Material for the task below:
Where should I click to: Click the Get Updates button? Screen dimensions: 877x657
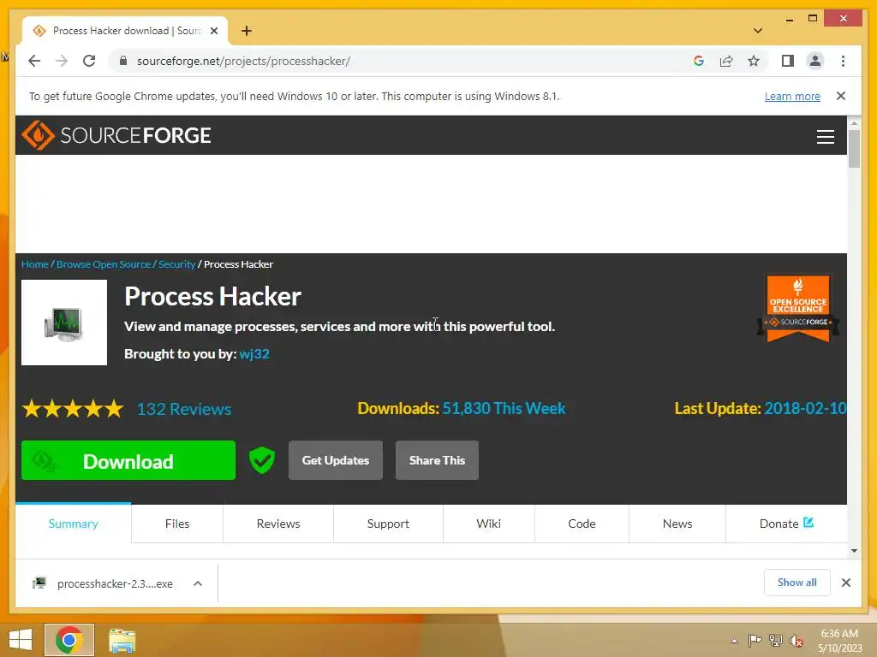pos(336,460)
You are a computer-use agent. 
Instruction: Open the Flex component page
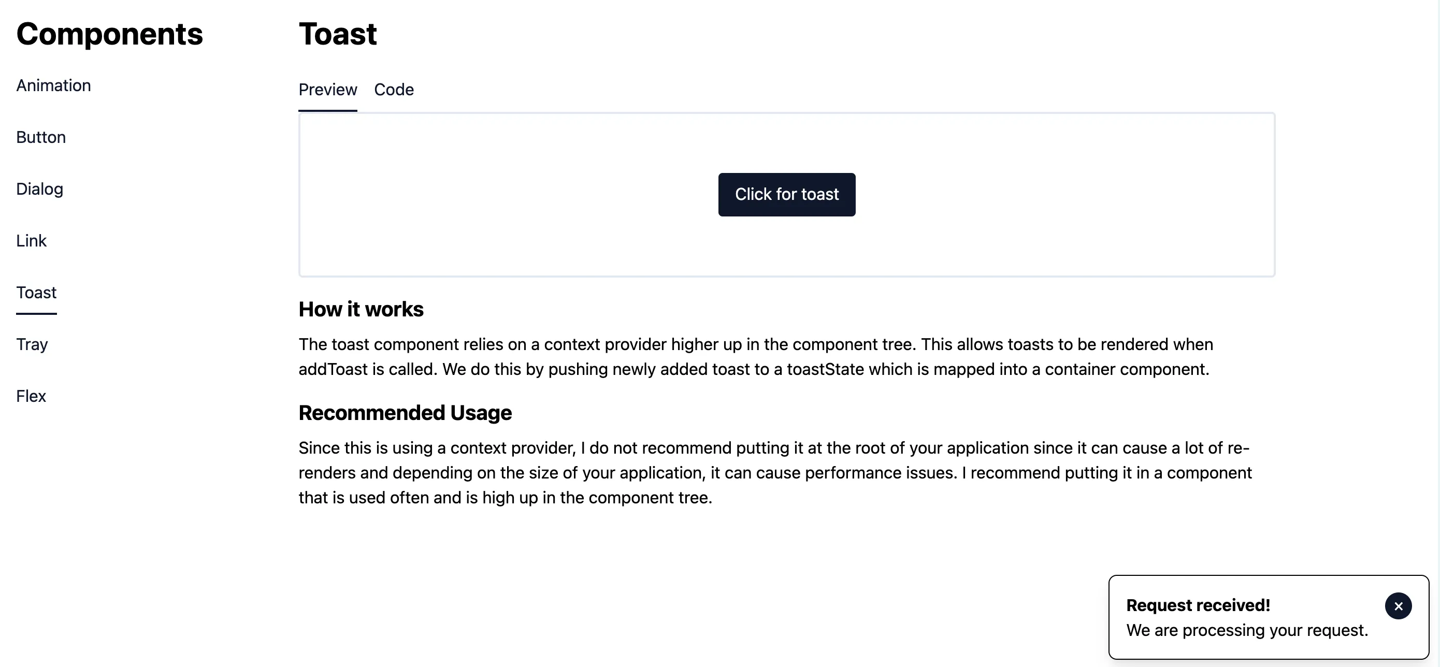pyautogui.click(x=31, y=395)
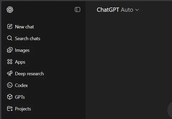This screenshot has height=119, width=172.
Task: Click the telescope Deep research icon
Action: click(x=10, y=73)
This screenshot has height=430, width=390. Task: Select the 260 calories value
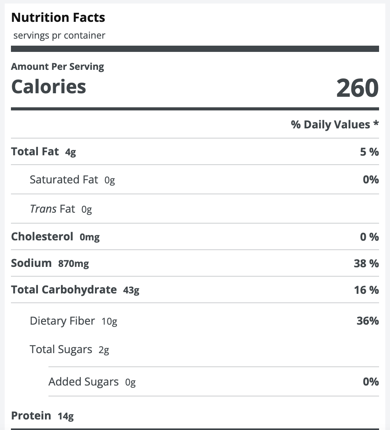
End of Material for the task.
*What is needed*.
Give back all entries exactly. No pictures belong in the copy.

*Completed exercise*.
Where should I click to: Click the Get Updates button? Screen dimensions: 877x657
pos(336,460)
You are a computer-use agent. 
Instruction: Open the Flex component page
pyautogui.click(x=31, y=395)
This screenshot has height=119, width=172.
Task: Click the telescope Deep research icon
Action: click(x=10, y=73)
This screenshot has height=430, width=390. Task: Select the 260 calories value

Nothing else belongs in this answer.